When we got to the hill near the meadow, I pulled up and told him about the bridge. "You can try it," said I, "if you want to, but I am going to wait till it gets light before I try it again."

"You are a pretty fellow," said he. "Why didn't you tell me of that before?"

"I was afraid you might not come," said I, "and it was my business to get a doctor."

"Go ahead, then," said he, grittily. "Let's try it."

"No, thank you," said I. "Once in that brook is enough for me, in one night."

"Well, then," said he, "do you know any other bridge or ford?"

I knew of a bridge two miles above. The road was like porridge, but we reached it, tried it carefully, and at length got across without swimming. The remainder of the way was comparatively uneventful; and we reached the Sylvesters' just as day began to dawn. Four old ladies were there, including Gram. They greeted the doctor with great glee. He was late--but all was well.

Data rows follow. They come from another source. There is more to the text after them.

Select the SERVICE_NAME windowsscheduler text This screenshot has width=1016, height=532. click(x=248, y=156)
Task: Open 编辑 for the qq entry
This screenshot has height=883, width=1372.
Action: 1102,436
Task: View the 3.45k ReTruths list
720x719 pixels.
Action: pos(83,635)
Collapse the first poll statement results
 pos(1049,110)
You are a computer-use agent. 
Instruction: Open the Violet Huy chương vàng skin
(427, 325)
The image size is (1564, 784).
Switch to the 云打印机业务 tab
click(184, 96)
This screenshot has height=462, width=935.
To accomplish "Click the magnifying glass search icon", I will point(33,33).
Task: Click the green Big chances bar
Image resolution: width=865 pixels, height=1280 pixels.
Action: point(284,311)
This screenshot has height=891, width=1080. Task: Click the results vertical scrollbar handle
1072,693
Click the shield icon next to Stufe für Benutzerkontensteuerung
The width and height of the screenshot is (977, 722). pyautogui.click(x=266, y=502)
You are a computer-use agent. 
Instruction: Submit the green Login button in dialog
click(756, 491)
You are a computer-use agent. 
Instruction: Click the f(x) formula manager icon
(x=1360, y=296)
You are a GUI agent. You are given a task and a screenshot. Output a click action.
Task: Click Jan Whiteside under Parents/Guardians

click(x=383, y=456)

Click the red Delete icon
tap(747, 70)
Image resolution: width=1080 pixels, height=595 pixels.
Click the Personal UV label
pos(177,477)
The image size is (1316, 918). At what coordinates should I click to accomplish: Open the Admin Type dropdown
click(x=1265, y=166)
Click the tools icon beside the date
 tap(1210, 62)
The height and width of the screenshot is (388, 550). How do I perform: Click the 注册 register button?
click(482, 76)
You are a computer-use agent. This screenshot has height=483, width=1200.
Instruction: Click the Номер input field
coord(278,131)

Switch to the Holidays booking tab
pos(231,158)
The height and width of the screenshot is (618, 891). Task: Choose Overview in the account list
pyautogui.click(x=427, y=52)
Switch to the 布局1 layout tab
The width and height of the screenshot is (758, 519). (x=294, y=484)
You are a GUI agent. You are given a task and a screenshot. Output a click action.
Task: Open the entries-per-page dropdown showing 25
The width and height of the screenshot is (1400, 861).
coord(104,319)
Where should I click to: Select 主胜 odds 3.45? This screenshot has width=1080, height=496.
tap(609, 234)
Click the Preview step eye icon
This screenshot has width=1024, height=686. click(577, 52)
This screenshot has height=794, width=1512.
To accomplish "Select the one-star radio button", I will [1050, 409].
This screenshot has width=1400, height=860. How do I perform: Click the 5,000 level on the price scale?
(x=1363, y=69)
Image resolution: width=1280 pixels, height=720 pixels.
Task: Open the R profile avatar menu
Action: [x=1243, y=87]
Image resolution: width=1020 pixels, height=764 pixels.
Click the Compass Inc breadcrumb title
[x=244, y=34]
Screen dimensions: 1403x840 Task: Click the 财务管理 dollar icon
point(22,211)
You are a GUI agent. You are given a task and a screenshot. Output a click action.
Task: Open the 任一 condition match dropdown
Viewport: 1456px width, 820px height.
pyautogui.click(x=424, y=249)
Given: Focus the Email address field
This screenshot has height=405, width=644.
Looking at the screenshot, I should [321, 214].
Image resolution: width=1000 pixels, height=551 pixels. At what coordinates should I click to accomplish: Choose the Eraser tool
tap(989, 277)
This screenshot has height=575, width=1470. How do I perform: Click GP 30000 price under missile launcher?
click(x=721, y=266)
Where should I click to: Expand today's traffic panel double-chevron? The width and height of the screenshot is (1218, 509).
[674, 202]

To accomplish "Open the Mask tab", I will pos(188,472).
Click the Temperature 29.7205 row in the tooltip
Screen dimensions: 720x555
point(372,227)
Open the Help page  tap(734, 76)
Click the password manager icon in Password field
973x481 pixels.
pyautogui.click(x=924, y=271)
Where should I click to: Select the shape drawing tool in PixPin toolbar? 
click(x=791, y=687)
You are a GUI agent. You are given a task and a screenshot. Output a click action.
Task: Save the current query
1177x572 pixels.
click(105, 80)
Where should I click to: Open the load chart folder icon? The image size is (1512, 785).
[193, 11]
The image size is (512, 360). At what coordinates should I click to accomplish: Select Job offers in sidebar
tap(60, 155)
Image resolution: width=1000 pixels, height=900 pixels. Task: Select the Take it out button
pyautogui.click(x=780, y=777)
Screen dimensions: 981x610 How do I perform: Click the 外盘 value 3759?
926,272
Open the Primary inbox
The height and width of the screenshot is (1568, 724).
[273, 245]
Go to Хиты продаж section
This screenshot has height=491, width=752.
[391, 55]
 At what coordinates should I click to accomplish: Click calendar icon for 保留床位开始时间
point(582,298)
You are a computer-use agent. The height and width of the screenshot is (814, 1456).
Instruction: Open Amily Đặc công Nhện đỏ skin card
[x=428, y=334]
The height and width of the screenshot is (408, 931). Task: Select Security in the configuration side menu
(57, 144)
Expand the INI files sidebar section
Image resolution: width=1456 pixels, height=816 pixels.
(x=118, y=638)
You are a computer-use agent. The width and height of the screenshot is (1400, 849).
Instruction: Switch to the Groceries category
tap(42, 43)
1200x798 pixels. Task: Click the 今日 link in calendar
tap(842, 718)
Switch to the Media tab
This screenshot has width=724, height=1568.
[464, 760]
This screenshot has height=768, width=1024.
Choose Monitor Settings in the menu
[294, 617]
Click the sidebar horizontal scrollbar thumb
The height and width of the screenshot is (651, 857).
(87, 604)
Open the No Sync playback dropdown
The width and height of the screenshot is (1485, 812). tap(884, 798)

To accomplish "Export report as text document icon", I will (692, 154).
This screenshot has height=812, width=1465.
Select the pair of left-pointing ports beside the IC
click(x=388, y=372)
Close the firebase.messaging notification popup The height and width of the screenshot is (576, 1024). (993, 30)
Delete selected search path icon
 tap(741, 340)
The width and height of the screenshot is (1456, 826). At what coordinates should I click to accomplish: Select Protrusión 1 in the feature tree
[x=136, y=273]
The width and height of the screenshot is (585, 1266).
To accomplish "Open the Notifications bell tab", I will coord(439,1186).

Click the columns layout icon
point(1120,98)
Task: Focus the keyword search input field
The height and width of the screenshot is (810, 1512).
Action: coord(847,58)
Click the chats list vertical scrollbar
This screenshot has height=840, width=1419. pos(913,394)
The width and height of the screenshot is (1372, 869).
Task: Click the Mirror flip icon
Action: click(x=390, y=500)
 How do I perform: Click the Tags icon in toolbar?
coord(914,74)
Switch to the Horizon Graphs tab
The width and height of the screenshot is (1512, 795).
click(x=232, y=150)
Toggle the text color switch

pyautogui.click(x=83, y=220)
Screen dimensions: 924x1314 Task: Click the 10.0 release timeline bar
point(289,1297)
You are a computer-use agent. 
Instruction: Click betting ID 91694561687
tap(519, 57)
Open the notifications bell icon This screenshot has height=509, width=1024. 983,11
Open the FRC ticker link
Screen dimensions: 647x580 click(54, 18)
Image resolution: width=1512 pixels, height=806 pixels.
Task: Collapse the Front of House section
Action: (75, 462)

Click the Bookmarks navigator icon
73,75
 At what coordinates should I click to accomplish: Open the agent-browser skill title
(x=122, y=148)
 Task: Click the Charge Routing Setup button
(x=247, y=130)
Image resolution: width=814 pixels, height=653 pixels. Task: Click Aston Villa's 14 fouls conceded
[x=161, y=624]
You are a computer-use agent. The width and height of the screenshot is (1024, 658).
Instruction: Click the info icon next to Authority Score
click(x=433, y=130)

Nevertheless, that was a good trip for young Dr. Green. The folks thereabouts said that he must be a staunch young fellow to turn out on such a night. I always felt that they might have added a word for me, too.

The doctor told me a while ago that that ride was worth a thousand dollars to him.

"Well, then, doctor, suppose we divide that thousand," I said.

"Why?" said he. "What for?"

"Well, I went after you that night, and piloted you up there," said I.

"That's true," said he, "but you must collect your fee of the patients, as I do."

"Little there's left for me when you are done with them," said I.

I found my cap and comforters about a fortnight after that, in the top of some choke-cherry bushes below the bridge.